After 81 years, production of the Beetle - one of the most significant cars ever built – has come to an end. Introduced in 1938, it’s almost impossible to imagine where Volkswagen would be today without it - such was its success.

In spite of its incredibly long run there have only been three generations of the iconic German ‘people’s car’. The original went from a Nazi propaganda tool to becoming a cultural icon with VW selling over 21 million worldwide. The second-gen car (launched in 1998 as the New Beetle as the original was still being built in Mexico) found over 1 million happy homes while 500,000 of the 2011 third-gen – which combined classic old-school styling with loads of new tech and kit – have been built. However, with consumers switching to SUVs and CUVs sales have gone through the roof for these family haulers while demand for the cute, two-door Bug had waned.
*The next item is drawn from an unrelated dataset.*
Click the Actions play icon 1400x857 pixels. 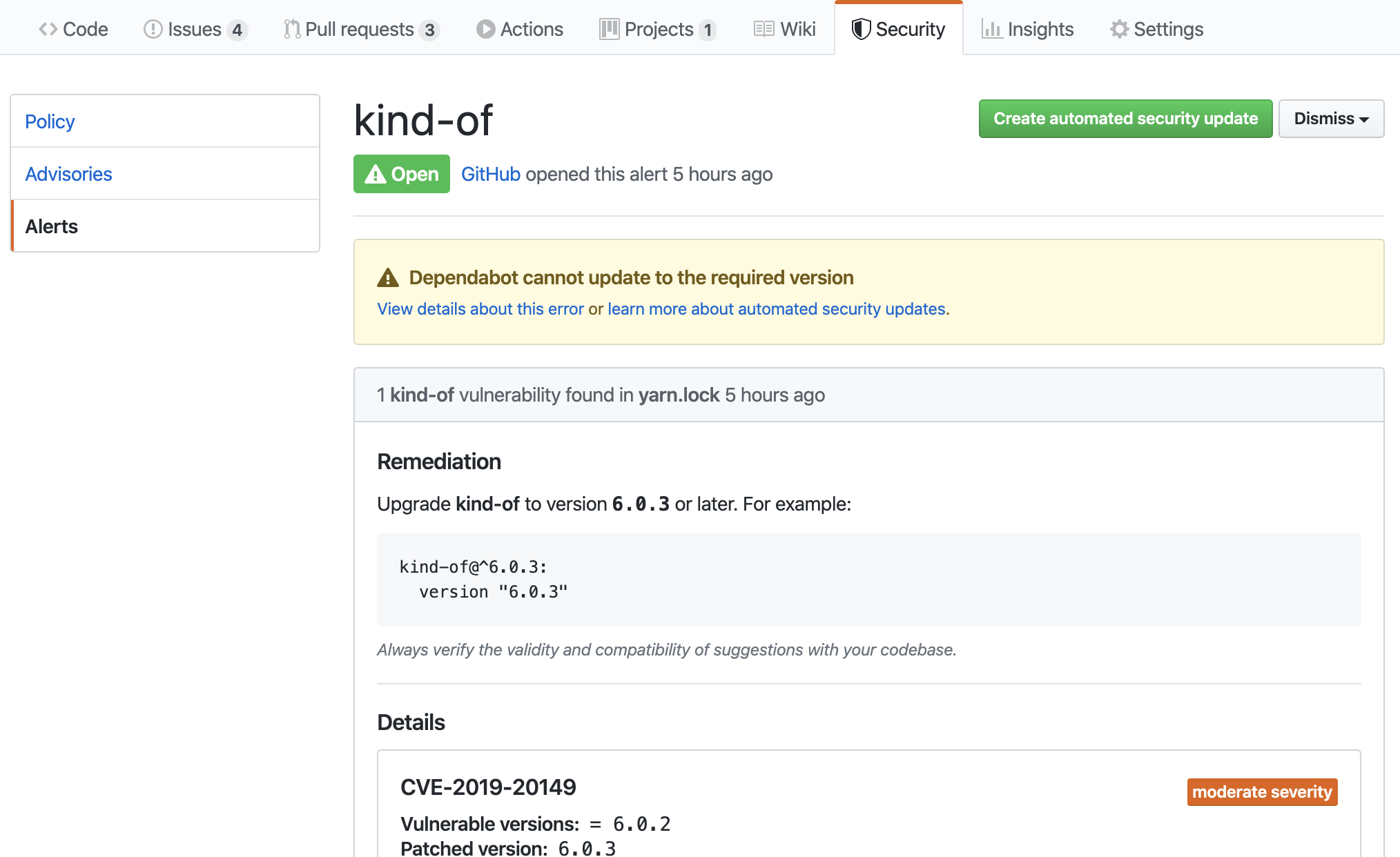485,29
The final Beetle – a Denim Blue coupe – built at Volkswagen’s Puebla plant in Mexico (all second- and third-gen models have been built there and sold in 91 markets worldwide) will head to the brands museum in the city with the factory shifting its resources to produce a new compact SUV (reportedly called the Tarek) which will sit below the Tiguan. It received a fitting sendoff surrounded by hundreds of proud factory workers, and serenaded by a Mariachi band.

Volkswagen had already announced the end of the car late last year and launched a special-edition model to commemorate its demise and there are no plans for a Beetle replacement by the carmaker.